[SUPPLIED RECORDS Boundary: Start]

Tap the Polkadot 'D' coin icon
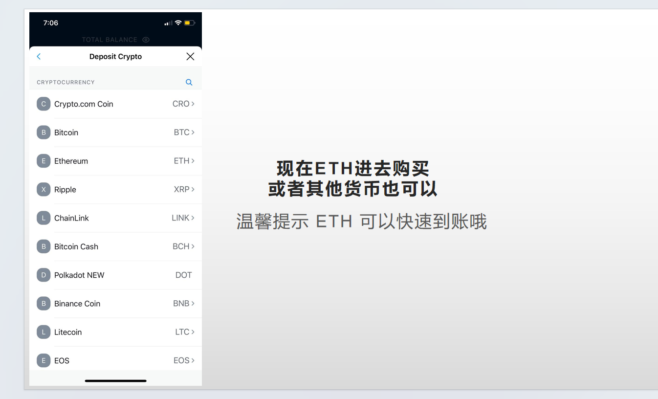Viewport: 658px width, 399px height. tap(44, 275)
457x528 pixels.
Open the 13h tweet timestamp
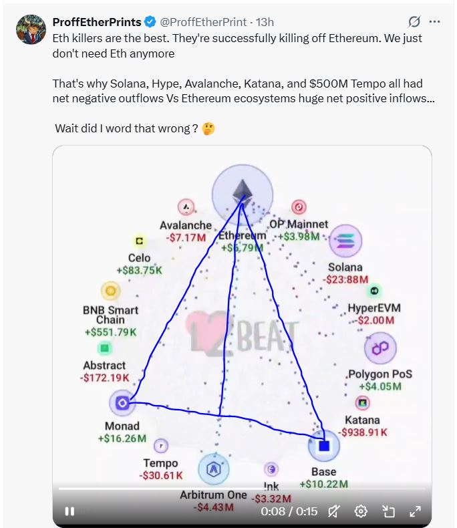[265, 22]
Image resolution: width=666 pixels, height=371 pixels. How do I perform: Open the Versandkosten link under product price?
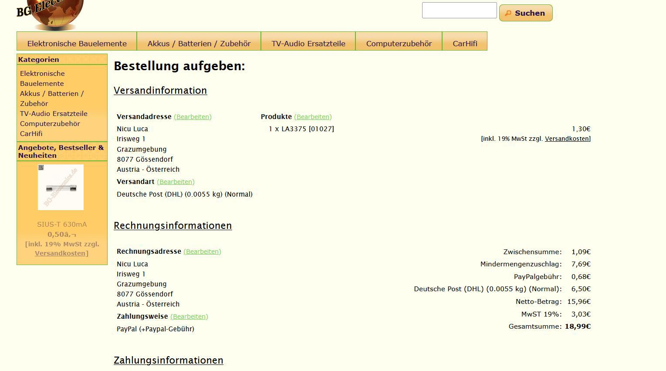(x=567, y=139)
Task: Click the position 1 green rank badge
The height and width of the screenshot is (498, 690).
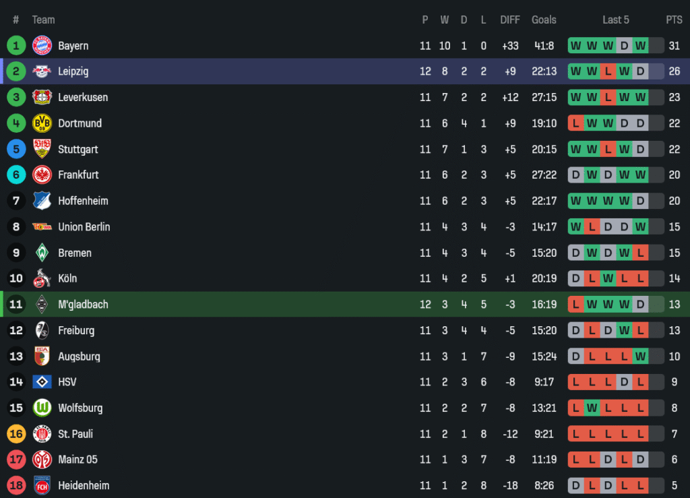Action: (16, 46)
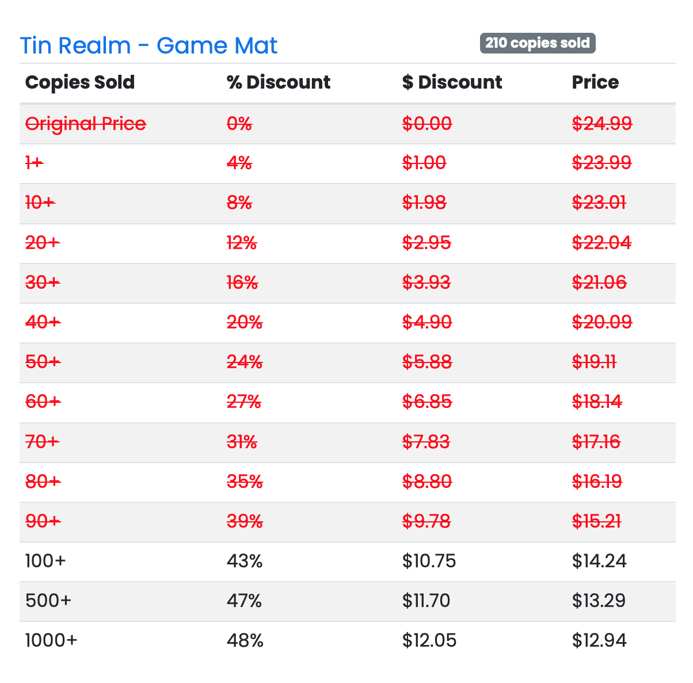Image resolution: width=693 pixels, height=683 pixels.
Task: Click the $15.21 struck-through price
Action: click(596, 521)
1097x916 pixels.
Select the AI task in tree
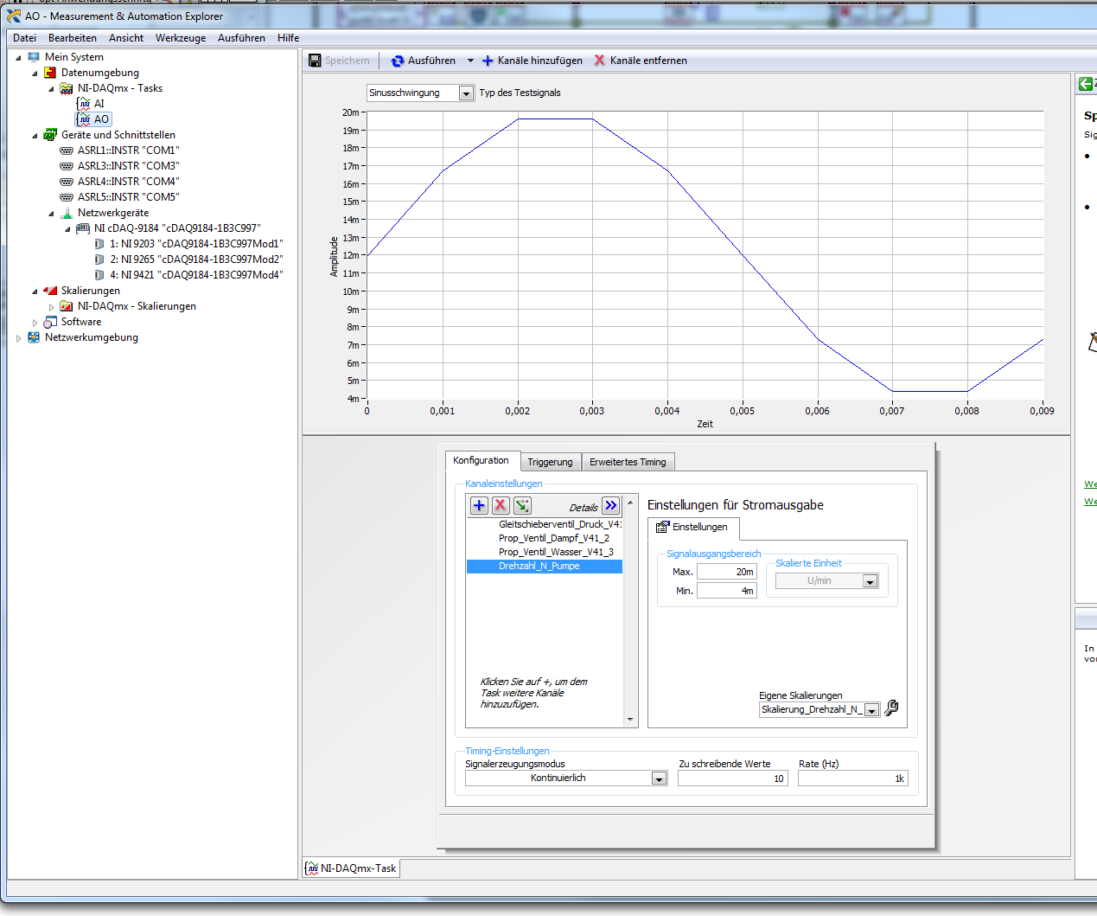click(99, 104)
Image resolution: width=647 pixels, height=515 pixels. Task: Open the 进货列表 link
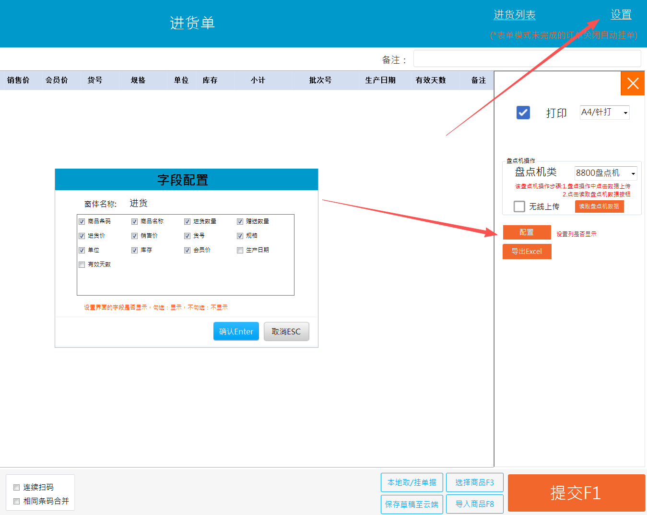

[SUPPLIED RECORDS Boundary: End]

TASK OBJECTIVE – Return, exactly and without extra lines, everything from the line with "457x528 pixels." through the last line of the material above, both included. Pictures must be dropped.

ANSWER BOX –
457x528 pixels.
Open the 13h tweet timestamp
[265, 22]
Image resolution: width=666 pixels, height=371 pixels. How do I perform: Open the Versandkosten link under product price?
(x=567, y=139)
Task: Click the position 1 green rank badge
The height and width of the screenshot is (498, 690).
Action: (16, 46)
Image resolution: width=693 pixels, height=683 pixels.
Task: Click the $15.21 struck-through price
Action: click(596, 521)
1097x916 pixels.
Select the AI task in tree
click(99, 104)
Image resolution: width=647 pixels, height=515 pixels. Task: Open the 进货列表 link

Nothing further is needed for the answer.